The divestiture plan does not include power plants owned by other AEP subsidiaries in Texas – AEP Texas North Company (formerly West Texas Utilities) or Southwestern Electric Power Company (SWEPCO) — as AEP is not seeking stranded cost recovery for those generating assets.
CSFB is assisting AEP in the process of identifying qualified bidders for the assets based on level of interest, operational experience and financial capability. The sale will be conducted as a two-stage, sealed-bid process. All inquiries from potential purchasers should be directed to Mujeeb Qazi of CSFB at (212) 538-1780 or by email to Saritha Peruri at CSFB ([email protected]).
Texas restructuring legislation provides several options for determining stranded costs including sale of the assets, creating and issuing stock for a generating subsidiary, or using administrative models to value the assets. AEP sought approval to sell its plants because it believes that at this time sale of these assets is the best method available in the statute to accurately determine their stranded costs.
The divestiture timeline seeks to complete sale of the assets in time to file for stranded cost recovery in September 2004. Senate Bill 7 allows AEP Texas Central to issue securitization revenue bonds to recover its stranded costs. The principal and interest on the securitization revenue bonds would be recovered over approximately 15 years through an increased wires charge.
The 54 MW of facility net listed for the Oklaunion plant is AEP Texas Central’s 7.8 percent share of the plant. The Brownsville Public Utilities Board, the Oklahoma Municipal Power Authority, and AEP subsidiaries Public Service Company of Oklahoma and AEP Texas North jointly own the remainder. AEP Texas Central owns 630 MW or 25.2 percent of the facility net of the South Texas Project.

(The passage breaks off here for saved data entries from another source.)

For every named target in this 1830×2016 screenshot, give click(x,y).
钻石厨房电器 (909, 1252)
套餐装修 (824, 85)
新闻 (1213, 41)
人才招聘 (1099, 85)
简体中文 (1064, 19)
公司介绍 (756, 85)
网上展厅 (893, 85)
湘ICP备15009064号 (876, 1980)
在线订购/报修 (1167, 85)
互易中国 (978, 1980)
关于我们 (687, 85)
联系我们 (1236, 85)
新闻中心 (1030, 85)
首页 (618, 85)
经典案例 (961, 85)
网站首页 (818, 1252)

Other partial owners are City Public Service of San Antonio, Austin Energy, and Texas Genco LP. The sale of AEP Texas Central’s portion of the South Texas Project and Oklaunion includes a right of first refusal provision for the facilities’ co-owners after final purchase bids are accepted.

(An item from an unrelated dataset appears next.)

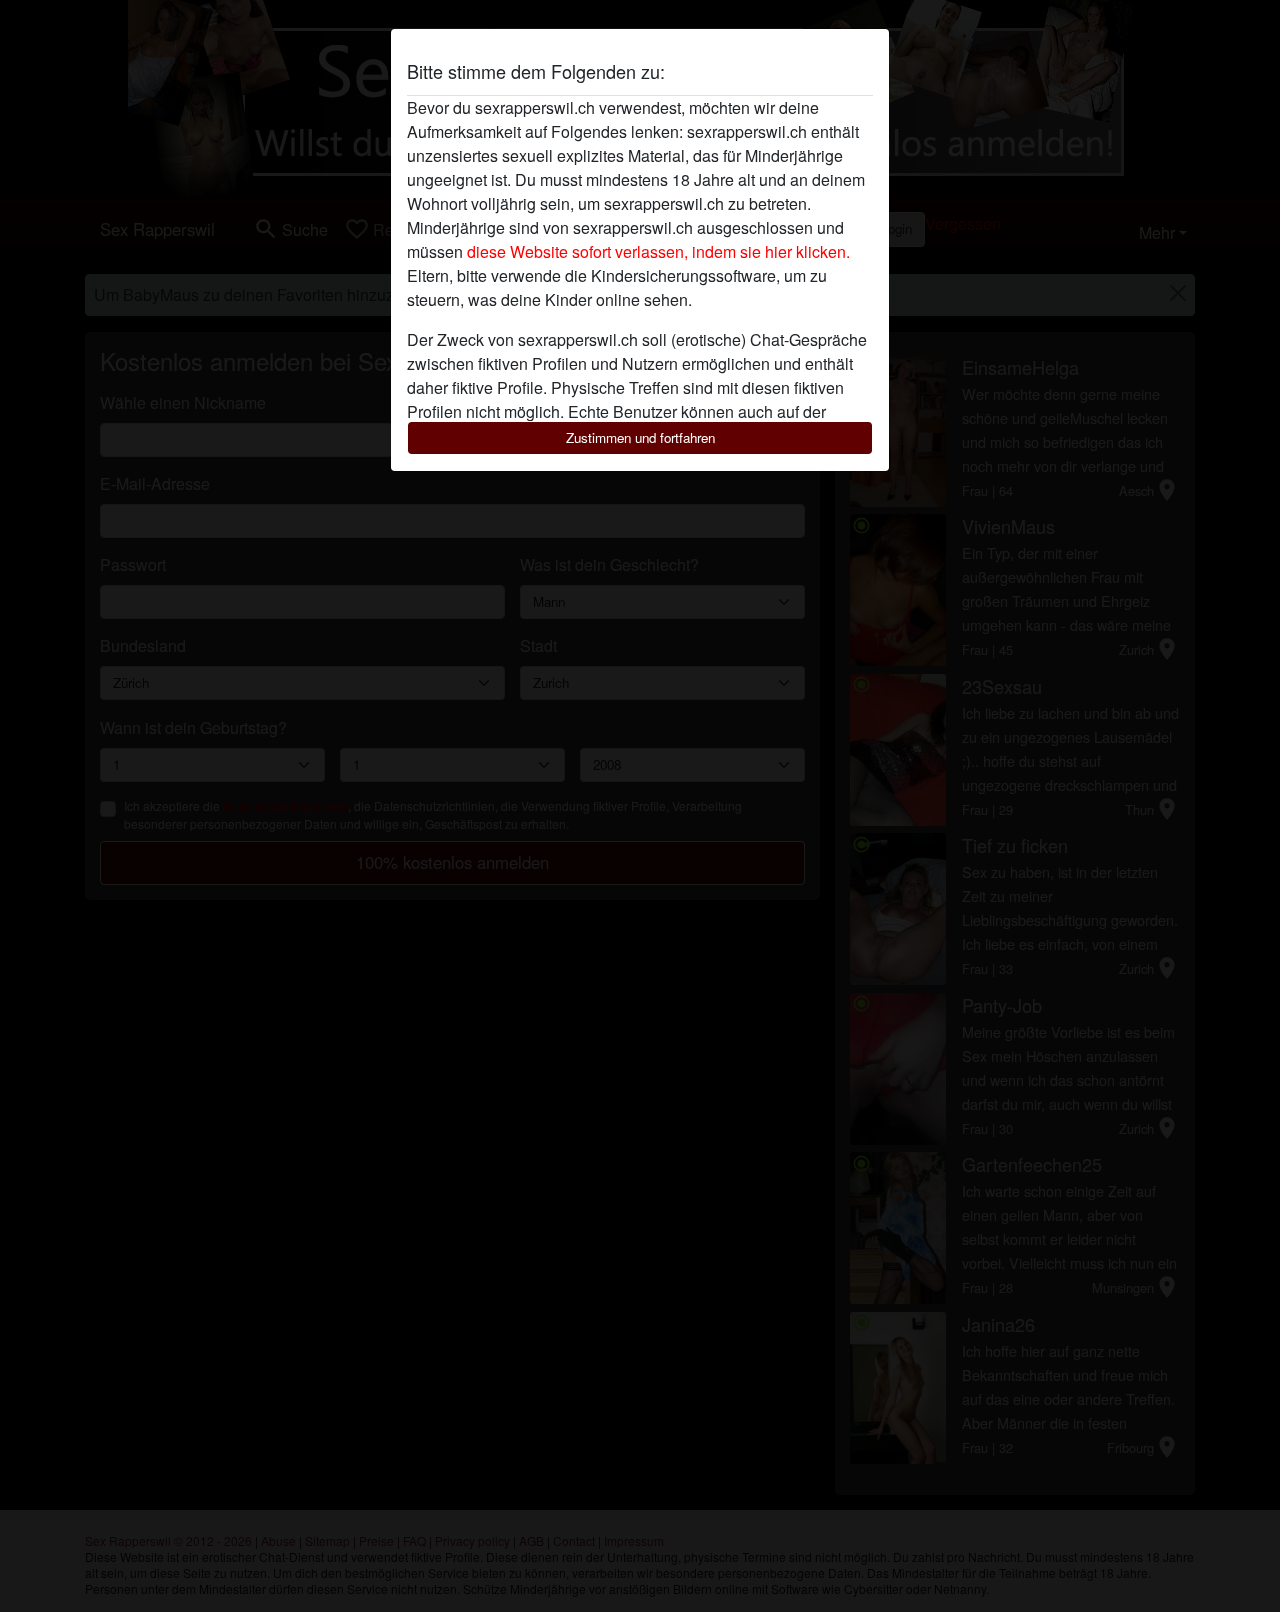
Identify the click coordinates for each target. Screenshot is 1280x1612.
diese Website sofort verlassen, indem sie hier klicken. (658, 251)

American Electric Power owns and operates more than 42,000 megawatts of generating capacity in the United States and select international markets and is the largest electricity generator in the U.S. AEP is also one of the largest electric utilities in the United States, with almost 5 million customers linked to AEP’s 11-state electricity transmission and distribution grid. The company is based in Columbus, Ohio.